Questo cieco è anche risposta a una domanda che i discepoli hanno fatto a Gesù di fronte alle esigenze radicali del Regno: dinanzi al “demone del possesso”, che aveva paralizzato il giovane ricco e dal quale essi stessi temono di poter essere paralizzati, al quesito dei dodici («E chi può essere salvato?», 10,26) Gesù aveva risposto indicando la via di Dio che rende possibile l’impossibile: «tutto è possibile a Dio» (10,27).
Ora, è proprio questo cieco a mostrare che ciò che pareva impossibile diviene possibile, vale a dire che un cieco veda… che uno seduto nell’immobilità ora segua Gesù lungo la via… La via di accesso a questa possibilità di Dio è, per l’evangelista, soltanto una: la fede… una fede che si è espressa in preghiera: «Figlio di Davide, abbi pietà di me»!
Quello di Bartimeo è un grido insistente, addirittura fastidioso per i presenti: eppure, proprio quel grido è la porta spalancata di un cuore in cui l’ingresso di Dio rende possibile l’impossibile.
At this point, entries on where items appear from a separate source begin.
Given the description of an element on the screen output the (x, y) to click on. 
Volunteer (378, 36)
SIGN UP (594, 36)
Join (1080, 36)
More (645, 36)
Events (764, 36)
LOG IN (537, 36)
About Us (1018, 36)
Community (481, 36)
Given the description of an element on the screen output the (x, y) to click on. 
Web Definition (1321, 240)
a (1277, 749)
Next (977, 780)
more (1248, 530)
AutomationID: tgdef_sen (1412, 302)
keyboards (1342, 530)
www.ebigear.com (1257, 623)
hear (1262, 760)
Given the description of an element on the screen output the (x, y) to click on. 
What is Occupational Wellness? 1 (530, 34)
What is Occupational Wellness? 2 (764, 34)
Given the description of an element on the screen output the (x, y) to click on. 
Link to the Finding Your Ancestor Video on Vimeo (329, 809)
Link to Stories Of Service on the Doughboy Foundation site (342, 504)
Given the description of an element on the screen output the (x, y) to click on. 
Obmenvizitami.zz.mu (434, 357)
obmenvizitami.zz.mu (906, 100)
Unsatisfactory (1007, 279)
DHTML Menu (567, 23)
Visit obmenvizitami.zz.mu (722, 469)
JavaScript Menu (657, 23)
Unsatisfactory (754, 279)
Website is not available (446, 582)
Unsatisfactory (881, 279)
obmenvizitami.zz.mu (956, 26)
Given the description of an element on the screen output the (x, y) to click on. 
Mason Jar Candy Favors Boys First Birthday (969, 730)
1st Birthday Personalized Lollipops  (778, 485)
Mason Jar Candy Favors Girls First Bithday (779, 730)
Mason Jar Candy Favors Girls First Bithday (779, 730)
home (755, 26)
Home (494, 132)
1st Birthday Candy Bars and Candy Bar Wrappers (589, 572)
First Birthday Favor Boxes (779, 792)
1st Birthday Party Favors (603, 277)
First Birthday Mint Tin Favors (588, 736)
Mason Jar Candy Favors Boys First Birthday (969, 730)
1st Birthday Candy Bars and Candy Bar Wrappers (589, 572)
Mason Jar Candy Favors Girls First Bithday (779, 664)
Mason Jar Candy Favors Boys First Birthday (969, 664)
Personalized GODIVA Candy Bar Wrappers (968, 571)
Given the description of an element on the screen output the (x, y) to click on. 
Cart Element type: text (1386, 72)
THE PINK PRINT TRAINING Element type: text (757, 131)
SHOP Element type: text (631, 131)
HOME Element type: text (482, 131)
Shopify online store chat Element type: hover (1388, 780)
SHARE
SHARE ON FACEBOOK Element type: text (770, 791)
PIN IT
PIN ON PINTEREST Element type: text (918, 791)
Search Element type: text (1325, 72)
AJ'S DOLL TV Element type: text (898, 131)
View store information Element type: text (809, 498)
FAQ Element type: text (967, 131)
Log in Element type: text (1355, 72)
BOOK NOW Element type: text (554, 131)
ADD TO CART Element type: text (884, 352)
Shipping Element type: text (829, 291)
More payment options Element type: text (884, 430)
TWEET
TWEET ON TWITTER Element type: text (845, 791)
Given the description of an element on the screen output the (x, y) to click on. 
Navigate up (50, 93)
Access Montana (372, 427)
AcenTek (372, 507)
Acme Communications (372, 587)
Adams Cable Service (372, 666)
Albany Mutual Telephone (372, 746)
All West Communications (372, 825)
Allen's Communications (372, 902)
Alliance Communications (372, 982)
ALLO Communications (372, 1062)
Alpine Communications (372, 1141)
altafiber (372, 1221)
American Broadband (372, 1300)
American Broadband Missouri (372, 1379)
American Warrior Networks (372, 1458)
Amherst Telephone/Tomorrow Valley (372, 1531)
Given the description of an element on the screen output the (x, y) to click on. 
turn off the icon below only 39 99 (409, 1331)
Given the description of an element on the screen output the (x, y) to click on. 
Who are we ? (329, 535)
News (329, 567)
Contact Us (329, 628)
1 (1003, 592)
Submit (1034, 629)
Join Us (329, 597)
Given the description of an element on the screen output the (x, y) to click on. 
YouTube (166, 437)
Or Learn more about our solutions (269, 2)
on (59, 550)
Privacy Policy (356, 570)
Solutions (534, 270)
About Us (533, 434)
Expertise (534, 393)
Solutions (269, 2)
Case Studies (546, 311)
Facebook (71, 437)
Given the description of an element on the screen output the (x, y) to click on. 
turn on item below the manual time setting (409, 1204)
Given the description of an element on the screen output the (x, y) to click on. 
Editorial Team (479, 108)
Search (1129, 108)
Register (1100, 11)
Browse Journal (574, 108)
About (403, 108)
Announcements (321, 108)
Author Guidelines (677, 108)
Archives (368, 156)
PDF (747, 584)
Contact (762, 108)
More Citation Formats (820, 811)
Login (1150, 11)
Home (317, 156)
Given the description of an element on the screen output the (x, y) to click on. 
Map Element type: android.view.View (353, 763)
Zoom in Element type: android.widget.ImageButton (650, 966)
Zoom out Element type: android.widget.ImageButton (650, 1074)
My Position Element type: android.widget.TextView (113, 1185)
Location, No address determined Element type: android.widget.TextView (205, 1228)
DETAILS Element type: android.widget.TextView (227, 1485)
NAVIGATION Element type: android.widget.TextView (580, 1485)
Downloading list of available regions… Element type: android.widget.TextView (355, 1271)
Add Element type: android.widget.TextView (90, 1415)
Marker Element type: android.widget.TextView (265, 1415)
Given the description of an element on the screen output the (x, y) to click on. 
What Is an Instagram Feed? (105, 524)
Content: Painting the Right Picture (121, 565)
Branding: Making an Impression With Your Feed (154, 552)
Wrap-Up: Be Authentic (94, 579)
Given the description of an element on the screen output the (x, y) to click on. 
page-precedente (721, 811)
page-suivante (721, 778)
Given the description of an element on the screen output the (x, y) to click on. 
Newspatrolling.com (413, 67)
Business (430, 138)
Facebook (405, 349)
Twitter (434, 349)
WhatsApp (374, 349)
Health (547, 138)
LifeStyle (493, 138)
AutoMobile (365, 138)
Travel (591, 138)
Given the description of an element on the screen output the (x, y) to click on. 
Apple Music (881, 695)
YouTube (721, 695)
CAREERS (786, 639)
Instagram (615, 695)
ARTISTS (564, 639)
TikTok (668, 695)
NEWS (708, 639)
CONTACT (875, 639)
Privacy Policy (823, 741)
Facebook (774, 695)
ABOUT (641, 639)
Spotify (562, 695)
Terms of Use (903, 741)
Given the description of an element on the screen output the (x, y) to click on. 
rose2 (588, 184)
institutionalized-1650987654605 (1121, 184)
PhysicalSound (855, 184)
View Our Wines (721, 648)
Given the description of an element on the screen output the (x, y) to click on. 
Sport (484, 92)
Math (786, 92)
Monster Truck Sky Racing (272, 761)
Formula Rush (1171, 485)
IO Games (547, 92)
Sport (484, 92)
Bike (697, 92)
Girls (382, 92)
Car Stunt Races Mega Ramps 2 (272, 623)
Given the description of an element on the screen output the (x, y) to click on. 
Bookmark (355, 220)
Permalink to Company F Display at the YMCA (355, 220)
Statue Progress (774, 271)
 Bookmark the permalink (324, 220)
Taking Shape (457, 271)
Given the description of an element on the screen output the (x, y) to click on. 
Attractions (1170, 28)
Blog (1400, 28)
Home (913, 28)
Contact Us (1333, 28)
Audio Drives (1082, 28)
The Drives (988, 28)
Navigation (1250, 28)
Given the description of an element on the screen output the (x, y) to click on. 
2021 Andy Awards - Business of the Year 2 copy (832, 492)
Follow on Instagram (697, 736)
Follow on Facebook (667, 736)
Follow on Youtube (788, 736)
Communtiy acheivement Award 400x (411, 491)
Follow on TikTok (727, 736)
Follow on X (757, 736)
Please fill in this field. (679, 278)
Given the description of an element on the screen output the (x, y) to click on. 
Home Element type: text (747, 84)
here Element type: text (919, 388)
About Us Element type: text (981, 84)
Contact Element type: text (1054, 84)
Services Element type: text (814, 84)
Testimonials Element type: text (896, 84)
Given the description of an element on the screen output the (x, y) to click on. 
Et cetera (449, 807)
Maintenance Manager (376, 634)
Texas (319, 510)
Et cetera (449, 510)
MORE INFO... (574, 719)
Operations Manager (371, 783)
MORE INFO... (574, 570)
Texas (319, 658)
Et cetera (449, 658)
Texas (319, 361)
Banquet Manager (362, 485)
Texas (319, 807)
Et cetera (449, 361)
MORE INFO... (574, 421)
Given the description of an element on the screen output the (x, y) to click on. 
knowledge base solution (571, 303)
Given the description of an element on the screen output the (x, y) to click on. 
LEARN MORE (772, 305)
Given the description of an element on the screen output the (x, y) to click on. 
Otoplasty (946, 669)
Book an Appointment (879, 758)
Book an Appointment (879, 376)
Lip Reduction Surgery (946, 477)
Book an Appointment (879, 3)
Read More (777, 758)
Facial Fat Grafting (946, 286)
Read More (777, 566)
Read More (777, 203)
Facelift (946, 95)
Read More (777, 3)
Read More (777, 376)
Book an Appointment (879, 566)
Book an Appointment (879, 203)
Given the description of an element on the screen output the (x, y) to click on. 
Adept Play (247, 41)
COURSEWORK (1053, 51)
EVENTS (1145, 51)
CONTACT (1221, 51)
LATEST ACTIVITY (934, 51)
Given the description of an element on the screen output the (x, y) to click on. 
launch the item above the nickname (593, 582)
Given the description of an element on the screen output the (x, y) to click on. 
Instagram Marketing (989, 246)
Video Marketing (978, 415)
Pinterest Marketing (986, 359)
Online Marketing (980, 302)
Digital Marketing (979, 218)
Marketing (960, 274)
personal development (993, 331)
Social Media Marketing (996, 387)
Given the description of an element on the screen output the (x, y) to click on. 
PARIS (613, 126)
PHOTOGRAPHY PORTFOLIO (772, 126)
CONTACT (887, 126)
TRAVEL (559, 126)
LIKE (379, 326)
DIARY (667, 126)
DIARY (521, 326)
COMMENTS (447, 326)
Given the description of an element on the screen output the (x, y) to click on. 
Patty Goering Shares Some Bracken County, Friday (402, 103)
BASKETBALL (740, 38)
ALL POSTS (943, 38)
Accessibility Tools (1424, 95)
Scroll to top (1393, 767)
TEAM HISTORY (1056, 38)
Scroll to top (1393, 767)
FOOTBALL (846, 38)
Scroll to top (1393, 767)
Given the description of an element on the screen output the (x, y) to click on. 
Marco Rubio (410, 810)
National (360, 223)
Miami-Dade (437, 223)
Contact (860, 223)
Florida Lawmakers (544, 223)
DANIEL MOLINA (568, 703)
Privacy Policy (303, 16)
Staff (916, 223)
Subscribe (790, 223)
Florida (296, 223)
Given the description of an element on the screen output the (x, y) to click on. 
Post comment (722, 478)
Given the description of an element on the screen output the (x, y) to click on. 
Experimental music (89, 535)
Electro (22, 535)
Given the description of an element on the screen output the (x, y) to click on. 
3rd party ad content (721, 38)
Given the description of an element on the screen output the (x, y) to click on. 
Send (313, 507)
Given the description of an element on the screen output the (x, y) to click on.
Gesù sa leggere in quel grido un grido di fede ed è per questo che egli, nel rispondere alla richiesta del cieco, sottolinea che è la fede che lo ha salvato, aprendolo alla possibilità di vedere quel Rabbi spalancargli l’oltre e l’impensabile.
Se il primo miracolo dell’evangelo di Marco – quello della liberazione di un indemoniato a Cafarnao (cf. 1,23-27) – aveva mostrato che Gesù è venuto per liberare l’uomo dalle potenze del male, l’ultimo miracolo che Marco narra – quello di Bartimeo – rivela la meta a cui la liberazione dal male tende: l’introduzione nella luce della sequela di Gesù.
Non si rimane liberi dal male, se non si sceglie di abitare quella luce in cui consiste il seguire Gesù… se non si mettono i piedi sulle sue tracce.
Chi legge l’evangelo ha bisogno di luce per poter entrare nella Passione… ha bisogno di uno sguardo “altro” sulla storia, uno sguardo che solo Dio può dare; uno sguardo che doni all’uomo quell’impossibile agli uomini, che è possibile a Dio.
Bartimeo diviene, così, simbolo di un vedere diverso, illuminato dalla potenza di Dio… e dice all’uomo di ogni tempo che questo vedere è possibile anche per i fragili, per i ciechi, per gli egoisti.
Basta solo gridare a Lui la propria miseria: «Figlio di Davide, abbi pietà di me!».